While plastic tunnel houses have a distinct advantage in terms of promoting rapid growth and early flowering during the cooler months, they have a big disadvantage in summer. At that time they can become excessively hot and stuffy, providing prime conditions for the development of scale and spider mite, unless they are fitted with powerful cooling fans. An open shade-house is better at that time of year because the plants are fully exposed to any cool breezes that nature brings.
Most newly de-flasked Australian native dendrobium seedlings also take four or five years to flower, although of course it depends on their size when taken from the flask. Some take considerably longer. In my experience Dendrobium speciosum seedlings take about ten years to reach flowering size, and some of their seedlings take almost as long, especially in those cases where the other parent was a hybrid bred from D. speciosum. These estimates apply to plants grown in Melbourne. Growers in NSW or Queensland can flower their native orchids several years earlier, mainly because of their sunnier, warmer winter weather.
In my experience, disas grow to flowering size more quickly than any other orchid. They routinely flower less than two years after de-flasking, and occasionally they produce flowers in less than a year. Be warned, though, they are much less forgiving of poor culture than are cymbidiums or Australian native dendrobiums. Even experienced orchid growers have sometimes failed to grow disas successfully and have given them up in disgust.
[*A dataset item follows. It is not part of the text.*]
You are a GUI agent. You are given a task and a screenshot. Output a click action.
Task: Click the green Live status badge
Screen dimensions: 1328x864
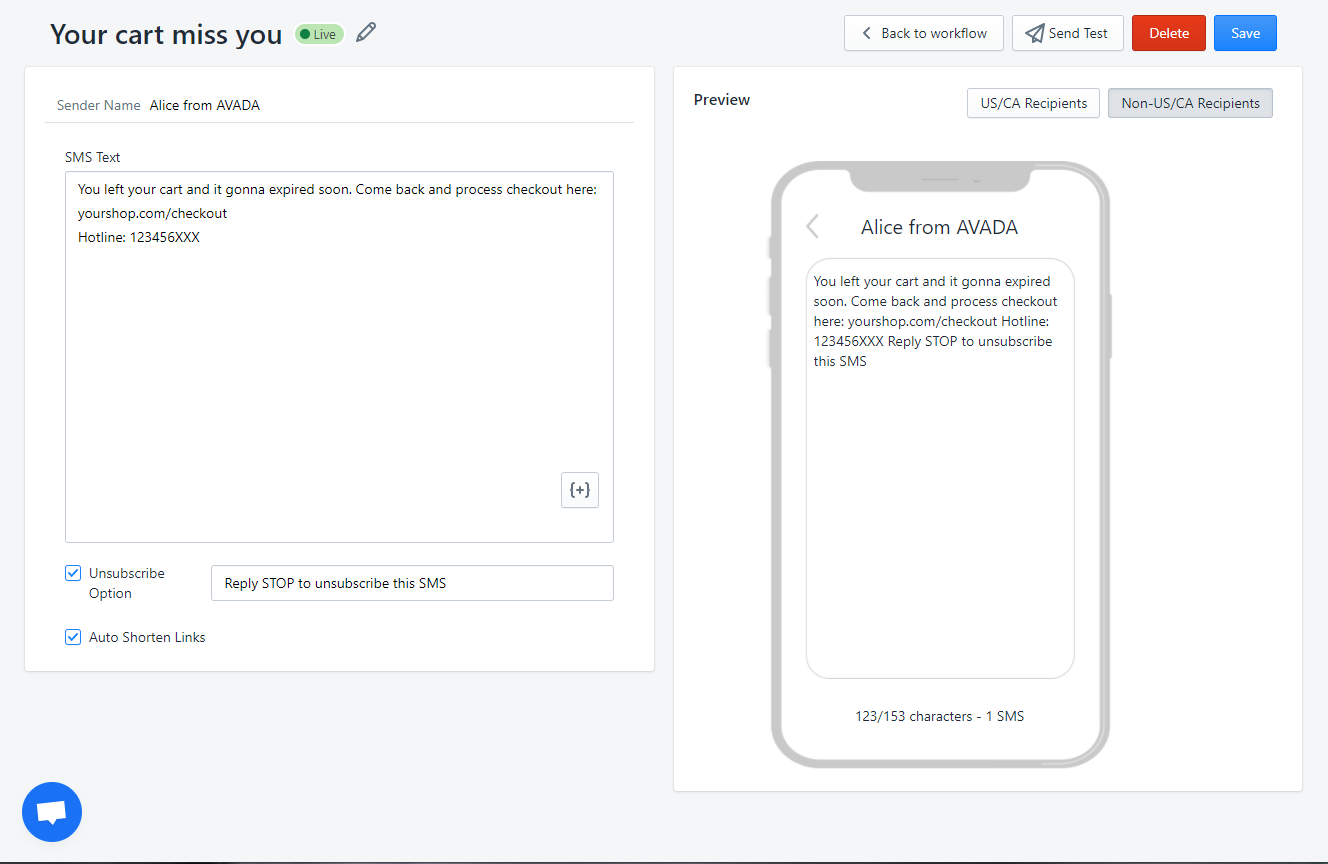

On the other hand, ‘new chums’ sometimes achieve spectacular success, which really annoys the ‘expert’!
Some growers have told me that they prefer to buy mature plants and won’t buy orchid seedlings because of the time it takes to flower them. I sometimes agree with them, but only if they’re pushing ninety and looking a little off-colour! Youngsters like me in their 70s are well advised to keep buying seedlings, as it’s the only way they stand a chance of acquiring a show champion, unless they’re willing to part with big money! Show champions are highly valued by their owners, who require considerable financial persuasion to part with them. If you buy a few seedlings each year, and patiently wait out the gestation period of five years, eventually you will have the pleasure of seeing a succession of seedlings flower for you.